Fraser & et al (2009); Studied 4.1-SG Barite: Current application status and future possibilities. According to this paper the lower density (4.1-SG) material is said to contain 86.9wt% of barium sulphate as compared to 90.8wt% for the higher density (4.2-SG) material, quartz content was also a major difference. It was difficult to supply industry’s demand for 4.2-SG barite that complies with the API specifications while demand increased and reserves depleted. It was anticipated that, with the acceptance of the 4.1 SG material as a robust alternative to the current 4.2SG standard, the lower density materials became dominant in the marketplace. Depletion of barite reserves suitable for the supply of finished product that complied with the API specifications forced the industry to consider options. Lab testing and extensive field use have confirmed that lower density 4.1 SG barite can be successfully used in so many applications while conforming to environmental and performance requirements. To avoid the continuous depletion of higher density reserves which will be needed in future for challenging wells, it was proposed that industry (hopefully supported by an alternate API barite specification for 4.2 SG material) continues to test the viability in higher density fluids. Used in deep-water applications would contribute enormously to preserve the higher density material.
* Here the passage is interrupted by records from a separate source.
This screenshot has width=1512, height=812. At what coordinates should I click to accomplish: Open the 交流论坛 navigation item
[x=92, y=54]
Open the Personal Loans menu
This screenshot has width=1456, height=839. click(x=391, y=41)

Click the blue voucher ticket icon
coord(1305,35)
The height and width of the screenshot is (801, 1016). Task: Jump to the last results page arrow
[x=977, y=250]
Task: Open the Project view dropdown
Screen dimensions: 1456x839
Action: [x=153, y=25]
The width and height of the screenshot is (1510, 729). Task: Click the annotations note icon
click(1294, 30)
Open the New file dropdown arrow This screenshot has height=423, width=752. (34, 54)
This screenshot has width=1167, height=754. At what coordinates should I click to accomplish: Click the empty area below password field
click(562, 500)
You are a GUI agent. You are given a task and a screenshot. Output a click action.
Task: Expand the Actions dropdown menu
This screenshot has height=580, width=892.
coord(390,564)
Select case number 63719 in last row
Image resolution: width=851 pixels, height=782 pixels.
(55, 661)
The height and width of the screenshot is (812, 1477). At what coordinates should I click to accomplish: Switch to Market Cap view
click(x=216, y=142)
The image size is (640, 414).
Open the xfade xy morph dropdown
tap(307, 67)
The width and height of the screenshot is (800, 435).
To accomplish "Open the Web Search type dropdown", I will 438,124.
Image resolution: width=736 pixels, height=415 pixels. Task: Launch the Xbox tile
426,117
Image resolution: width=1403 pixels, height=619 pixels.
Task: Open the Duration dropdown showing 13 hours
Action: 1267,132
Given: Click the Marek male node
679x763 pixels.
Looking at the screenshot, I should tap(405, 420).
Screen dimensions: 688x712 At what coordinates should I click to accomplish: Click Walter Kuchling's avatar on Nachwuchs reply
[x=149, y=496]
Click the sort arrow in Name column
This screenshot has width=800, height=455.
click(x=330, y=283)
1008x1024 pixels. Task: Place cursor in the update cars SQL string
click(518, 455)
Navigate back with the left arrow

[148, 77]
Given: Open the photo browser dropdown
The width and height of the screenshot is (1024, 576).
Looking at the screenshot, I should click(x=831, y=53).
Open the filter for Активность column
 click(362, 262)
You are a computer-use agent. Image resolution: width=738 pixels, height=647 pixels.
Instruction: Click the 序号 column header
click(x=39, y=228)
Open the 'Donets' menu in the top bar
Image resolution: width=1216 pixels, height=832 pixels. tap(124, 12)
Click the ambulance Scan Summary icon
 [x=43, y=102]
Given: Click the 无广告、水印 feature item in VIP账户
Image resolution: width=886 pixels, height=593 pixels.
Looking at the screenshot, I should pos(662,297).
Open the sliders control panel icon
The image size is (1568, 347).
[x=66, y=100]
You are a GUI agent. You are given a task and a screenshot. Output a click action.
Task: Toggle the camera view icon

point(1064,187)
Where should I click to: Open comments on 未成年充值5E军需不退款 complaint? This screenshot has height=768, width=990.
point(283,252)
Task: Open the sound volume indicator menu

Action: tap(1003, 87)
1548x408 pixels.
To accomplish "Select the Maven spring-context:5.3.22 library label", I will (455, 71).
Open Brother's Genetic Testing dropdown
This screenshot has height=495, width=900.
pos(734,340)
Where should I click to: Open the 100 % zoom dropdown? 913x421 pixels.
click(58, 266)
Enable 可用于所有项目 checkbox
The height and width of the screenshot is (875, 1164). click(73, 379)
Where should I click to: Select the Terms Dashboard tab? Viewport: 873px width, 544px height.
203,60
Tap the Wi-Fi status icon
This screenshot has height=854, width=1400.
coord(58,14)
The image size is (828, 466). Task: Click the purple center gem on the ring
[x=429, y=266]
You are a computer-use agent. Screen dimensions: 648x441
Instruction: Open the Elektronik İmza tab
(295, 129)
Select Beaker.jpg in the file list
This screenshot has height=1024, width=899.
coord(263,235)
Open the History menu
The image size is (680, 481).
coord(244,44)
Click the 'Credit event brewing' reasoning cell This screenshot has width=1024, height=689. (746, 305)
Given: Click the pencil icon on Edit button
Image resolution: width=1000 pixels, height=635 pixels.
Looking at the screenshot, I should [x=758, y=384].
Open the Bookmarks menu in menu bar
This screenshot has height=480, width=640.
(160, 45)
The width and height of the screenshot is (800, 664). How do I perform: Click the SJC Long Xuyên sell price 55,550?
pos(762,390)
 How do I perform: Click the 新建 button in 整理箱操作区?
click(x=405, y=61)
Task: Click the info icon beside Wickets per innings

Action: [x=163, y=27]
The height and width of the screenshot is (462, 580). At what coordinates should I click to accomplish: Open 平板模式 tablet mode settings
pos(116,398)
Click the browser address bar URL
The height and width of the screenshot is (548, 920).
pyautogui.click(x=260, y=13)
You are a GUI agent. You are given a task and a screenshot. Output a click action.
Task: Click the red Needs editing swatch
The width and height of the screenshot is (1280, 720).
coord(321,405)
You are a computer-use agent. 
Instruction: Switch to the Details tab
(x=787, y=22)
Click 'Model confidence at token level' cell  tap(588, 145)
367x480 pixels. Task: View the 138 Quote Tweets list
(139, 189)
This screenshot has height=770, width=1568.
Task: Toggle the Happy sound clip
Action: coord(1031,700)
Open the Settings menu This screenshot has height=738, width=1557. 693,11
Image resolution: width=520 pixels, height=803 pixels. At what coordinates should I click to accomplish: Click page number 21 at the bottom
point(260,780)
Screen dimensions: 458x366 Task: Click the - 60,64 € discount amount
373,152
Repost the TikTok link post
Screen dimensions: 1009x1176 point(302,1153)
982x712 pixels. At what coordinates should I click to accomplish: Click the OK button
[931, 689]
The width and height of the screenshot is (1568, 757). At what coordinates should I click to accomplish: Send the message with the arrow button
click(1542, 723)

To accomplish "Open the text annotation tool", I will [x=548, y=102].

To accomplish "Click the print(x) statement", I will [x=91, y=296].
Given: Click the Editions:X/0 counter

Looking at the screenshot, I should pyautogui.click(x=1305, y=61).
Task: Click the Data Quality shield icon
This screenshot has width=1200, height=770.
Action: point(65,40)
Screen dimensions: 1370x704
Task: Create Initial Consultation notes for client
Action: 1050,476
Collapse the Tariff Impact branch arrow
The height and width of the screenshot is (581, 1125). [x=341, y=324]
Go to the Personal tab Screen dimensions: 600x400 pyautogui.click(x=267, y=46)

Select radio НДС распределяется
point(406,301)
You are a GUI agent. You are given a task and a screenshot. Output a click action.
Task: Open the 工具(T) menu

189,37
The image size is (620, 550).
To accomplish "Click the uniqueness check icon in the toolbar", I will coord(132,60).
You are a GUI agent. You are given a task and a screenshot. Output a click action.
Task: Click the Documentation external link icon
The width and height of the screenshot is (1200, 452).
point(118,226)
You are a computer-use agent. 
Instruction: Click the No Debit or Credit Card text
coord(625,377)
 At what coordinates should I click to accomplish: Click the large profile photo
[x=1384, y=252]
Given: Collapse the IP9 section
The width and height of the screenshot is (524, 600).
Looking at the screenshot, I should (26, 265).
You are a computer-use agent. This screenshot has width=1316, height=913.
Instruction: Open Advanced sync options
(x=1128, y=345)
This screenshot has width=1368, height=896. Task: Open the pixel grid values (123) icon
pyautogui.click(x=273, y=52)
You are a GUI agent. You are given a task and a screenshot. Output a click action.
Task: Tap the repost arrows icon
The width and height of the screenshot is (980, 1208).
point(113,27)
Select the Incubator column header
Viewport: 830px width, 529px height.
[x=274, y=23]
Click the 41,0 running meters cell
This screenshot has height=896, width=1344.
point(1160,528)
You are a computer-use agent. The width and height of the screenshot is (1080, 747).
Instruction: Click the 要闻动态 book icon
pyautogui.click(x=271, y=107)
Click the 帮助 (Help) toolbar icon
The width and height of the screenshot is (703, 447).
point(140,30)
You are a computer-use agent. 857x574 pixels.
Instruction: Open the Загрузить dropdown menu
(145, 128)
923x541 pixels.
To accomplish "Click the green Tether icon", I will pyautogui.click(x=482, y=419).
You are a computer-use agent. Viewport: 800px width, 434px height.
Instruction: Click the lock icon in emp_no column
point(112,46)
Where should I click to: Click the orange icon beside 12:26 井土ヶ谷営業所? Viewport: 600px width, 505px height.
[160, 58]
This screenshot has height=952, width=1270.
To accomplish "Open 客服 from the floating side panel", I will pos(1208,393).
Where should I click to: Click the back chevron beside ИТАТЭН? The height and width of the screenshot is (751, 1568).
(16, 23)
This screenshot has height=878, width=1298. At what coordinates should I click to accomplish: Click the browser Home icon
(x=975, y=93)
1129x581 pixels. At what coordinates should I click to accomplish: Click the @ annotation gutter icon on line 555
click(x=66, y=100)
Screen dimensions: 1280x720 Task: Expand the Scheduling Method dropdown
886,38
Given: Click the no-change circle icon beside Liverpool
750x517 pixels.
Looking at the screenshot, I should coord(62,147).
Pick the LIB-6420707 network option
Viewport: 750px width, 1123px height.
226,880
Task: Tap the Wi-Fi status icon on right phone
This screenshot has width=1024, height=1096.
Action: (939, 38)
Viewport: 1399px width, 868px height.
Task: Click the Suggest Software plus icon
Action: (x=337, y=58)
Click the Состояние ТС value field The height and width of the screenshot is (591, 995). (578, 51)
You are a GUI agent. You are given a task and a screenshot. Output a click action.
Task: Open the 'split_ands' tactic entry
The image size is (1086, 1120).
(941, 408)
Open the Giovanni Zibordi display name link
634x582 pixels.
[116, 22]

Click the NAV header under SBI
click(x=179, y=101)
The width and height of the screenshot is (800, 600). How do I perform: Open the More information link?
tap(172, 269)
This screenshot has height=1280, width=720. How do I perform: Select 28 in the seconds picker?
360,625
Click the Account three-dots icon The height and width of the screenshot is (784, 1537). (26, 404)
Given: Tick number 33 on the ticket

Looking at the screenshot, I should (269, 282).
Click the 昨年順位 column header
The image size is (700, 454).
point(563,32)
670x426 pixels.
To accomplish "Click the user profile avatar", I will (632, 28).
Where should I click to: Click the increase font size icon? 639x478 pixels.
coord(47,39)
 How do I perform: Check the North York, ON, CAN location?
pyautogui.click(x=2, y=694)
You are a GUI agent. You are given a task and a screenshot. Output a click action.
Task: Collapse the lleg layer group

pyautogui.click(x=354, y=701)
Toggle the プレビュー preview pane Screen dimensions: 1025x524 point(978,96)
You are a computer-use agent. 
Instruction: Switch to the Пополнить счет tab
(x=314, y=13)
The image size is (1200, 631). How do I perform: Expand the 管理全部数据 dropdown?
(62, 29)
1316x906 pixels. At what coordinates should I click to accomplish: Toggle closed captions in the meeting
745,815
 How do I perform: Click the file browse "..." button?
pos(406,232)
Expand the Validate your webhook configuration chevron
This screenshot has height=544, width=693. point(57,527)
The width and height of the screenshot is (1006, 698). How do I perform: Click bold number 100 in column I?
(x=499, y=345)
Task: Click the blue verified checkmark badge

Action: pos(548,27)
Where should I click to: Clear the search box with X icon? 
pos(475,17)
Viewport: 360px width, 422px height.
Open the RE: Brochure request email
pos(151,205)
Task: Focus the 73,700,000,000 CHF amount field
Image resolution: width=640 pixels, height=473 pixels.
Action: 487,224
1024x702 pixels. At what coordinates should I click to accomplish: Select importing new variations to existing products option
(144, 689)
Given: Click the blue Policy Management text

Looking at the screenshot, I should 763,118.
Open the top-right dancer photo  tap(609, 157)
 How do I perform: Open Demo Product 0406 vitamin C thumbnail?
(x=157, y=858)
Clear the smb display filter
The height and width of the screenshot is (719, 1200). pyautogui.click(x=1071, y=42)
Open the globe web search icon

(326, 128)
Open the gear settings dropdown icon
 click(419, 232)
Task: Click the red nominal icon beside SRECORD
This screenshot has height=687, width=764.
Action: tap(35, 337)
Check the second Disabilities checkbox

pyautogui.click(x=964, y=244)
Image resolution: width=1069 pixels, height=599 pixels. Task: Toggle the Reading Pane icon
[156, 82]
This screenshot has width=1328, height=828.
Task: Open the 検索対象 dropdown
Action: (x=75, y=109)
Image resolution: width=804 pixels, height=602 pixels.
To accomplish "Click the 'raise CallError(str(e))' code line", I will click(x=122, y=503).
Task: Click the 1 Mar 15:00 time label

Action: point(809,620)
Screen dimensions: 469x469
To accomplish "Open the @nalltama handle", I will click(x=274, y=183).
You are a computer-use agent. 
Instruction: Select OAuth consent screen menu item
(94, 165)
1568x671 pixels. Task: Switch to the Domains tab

Scott ; et al (2010); studied Economic Considerations and Impacts for Using Low Grade Barite. According to this paper, low grade barite has a density lower than barium sulphate and contain lots of contaminants but in turn these contaminants impact not only on quality but also quantity SG of pure barium sulphate has proven to be higher than that of low grade barite, heavy materials such as mercury, lead are considered contaminants in barite due to increase in purchase in low grade barite. The specifications by API required a purity of 94% minimum barium sulphate, a specific gravity between 4.0 and 4.25. To properly evaluate the cost of using low grade barite, the quantity of additional low gravity solids must be considered as it reduces the quantity of drill solids that the drilling fluid can incorporate and still have acceptable fluid properties. It was evident that the negative value of using a low grade barite is higher than the original life-cycle cost estimate ton to continue production of the higher grade of barite with additional processing.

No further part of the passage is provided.